Friday, March 07, 2008

The New Forest

I'm not sure why it's called "New" but the New Forest never ceases to amaze me. I was cycling through it once and in the space of two hours came across an enormous wild sow with about fifteen squealing piglets running after her, many shaggy wild ponies and quite a few deer. At one point, three stags literally leapt over the path in front of me but the most amazing sight was when I'd ridden off the main path into the thicket and came into a forest glade with emerald green grass. The sun was shining through the trees and there in the middle was standing, quite still, a beautiful black foal. Apparently albino deer have been spotted there recently and I heard on the radio that somebody's seen an albino stag in the Highlands this year. That would be quite a sight, something which the ancients might have interpreted as a good omen.

Thursday, March 06, 2008

Nick Clegg

I cannot understand Nick Clegg's motivation for abstaining from the vote on the call for a referendum on the new EU Lisbon treaty. He wants a referendum on our membership of the EU. He says that the British people should have their say. Yet when it came to the crunch, for semantic reasons or for fear of aligning with the Conservatives, he didn't stand by his principles, moreover he was neither Liberal nor Democratic in demanding that his Party abstain from the vote.

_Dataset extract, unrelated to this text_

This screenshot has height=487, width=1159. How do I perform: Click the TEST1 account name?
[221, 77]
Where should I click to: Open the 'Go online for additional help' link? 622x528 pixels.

What do the constituents of those MPs think? This one from Winchester is not happy.

Wednesday, March 05, 2008

Panther Soup

I went to the book launch of Panther Soup by Johnnie Gimlette last night. It's an interesting story of his meeting an American veteran, Put Flint, with whom he struck up a friendship and eventually persuaded to retrace his steps 60 years before in the Second World War when he'd been in the tank destroyers (the Panthers) who'd swept through France from Marseilles and ended up in Innsbruck. Put hadn't been back to Europe since then so it was very emotional for him to revisit those places in peace and to remember what had happened. They arrived in a Europe which was "smashed and sodden. In Germany over 3m homes had been lost, and another million in France. 60m Europeans had been uprooted or 10% of the population...Huge areas of the continent looked as if they'd been harrowed, or at least raked of life...Many German towns appeared to have been pulverised, and the commentators of the day often wondered whether Germany would ever support civilisation again."They were in Innsbruck when Eisenhower announced that the war in Europe was over. As Johnnie writes, "There was no fanfare and no church bells, just a deadening sense of relief...Some men got drunk, and a few let off their guns. But for most, they simply couldn't think of a gesture that properly reflected the enormity of the occasion, and so they let it pass...Even Eisenhower had struggled to find his euphoria. 'The route you have travelled is marked by the graves of former comrades...'"

Tuesday, March 04, 2008

Public/private ownership

Somebody was berating the sale of UK water entities to foreign companies on this blog yesterday. The ownership of a country's resources is a serious issue but usually only comes to the fore in times of crisis. Singapore relies on Malaysia for its fresh water, a subject which is often raised when Singapore is worrying about its national security. I was looking at a Dutch company which owned a water concession in Mexico. It was suddenly told by the government that its plant was being taken over by the state. No negotiation. Anyway they came off better than a UK registered mining company which had a mine in Kyrygzstan. When their mine was expropriated by the government, they sent their CFO over to try to negotiate. He was shot dead.

Monday, March 03, 2008

PJs

One of our brokers was telling me about a conversation he'd had with the Chief Executive of an Australian company. The man said how much he enjoyed going round in his PJs. The broker assumed he meant his pyjamas and muttered some suitably sympathetic comment. He subsequently realised that the CEO had in fact been referring to his private jets. It was a clear sell signal.